Business experts agree that a good succession plan is a key component of a larger business plan written at the company’s inception or when a new owner takes the helm. The key is not to confuse a succession plan with an estate plan or a death contingency strategy that’s needed only in an emergency.
An effective plan should result in a seamless transition, regardless of the store owner’s exit strategy. “A succession plan is the continuation of success,” says David Ciambella, a partner with The Rawls Group, which specializes in succession planning. “Developing and implementing an exit strategy can take as little as three years or up to 10 years or more. But ideally, it should be part of a company’s daily business practices.”
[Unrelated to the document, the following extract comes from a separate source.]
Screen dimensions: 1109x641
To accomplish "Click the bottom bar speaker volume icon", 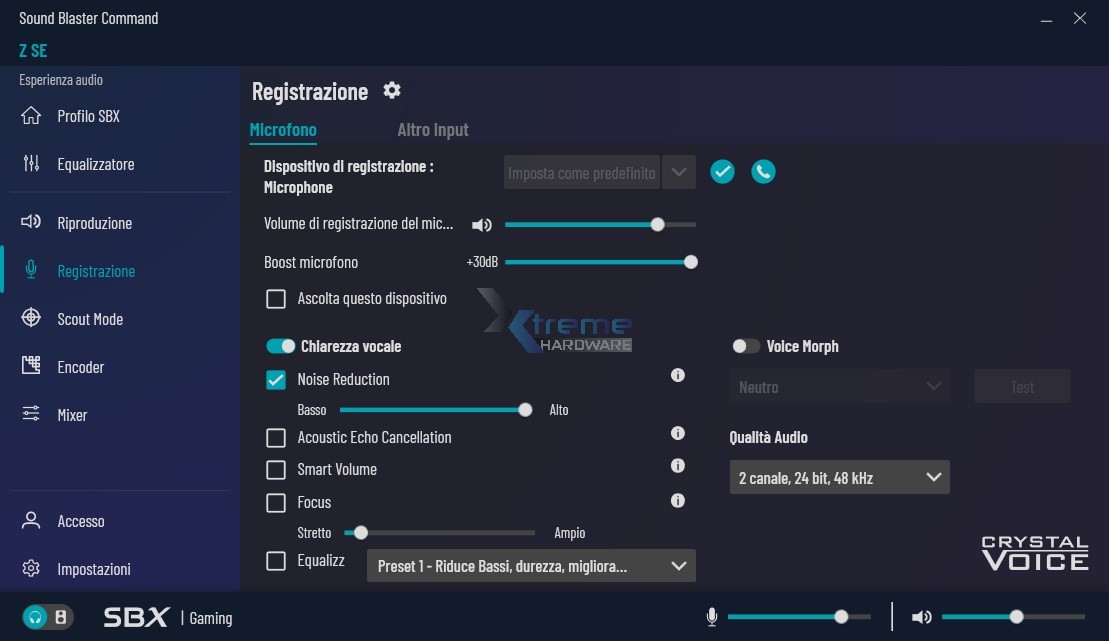I will pos(921,617).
A succession plan goes into effect the day you hire your first staff member, or the first time you’re called “boss.” Today’s entry-level sales associate could be tomorrow’s store manager and perhaps an eventual successor. “A good business is all about people,” says Ciambella. “You need to invest in people along the way, especially those who are heads of the business.”
How profits are spent is another aspect of a successful succession plan. Many business owners make the mistake of pouring every dollar of profit back into the business, which has risks. “Depending on the nature of the business, an owner, at a minimum, should reinvest 25 percent of profits back into the business,” says Ciambella. “The more financially sound and better-capitalized business owners eventually realize the proper percentage of reinvestment back into their business.”
That appropriate balance should be a constant goal for small-business owners. Succession planning can’t be reasonably discussed if the business is not in a strong cash position, or if the store owner is significantly dependent on the store for retirement income.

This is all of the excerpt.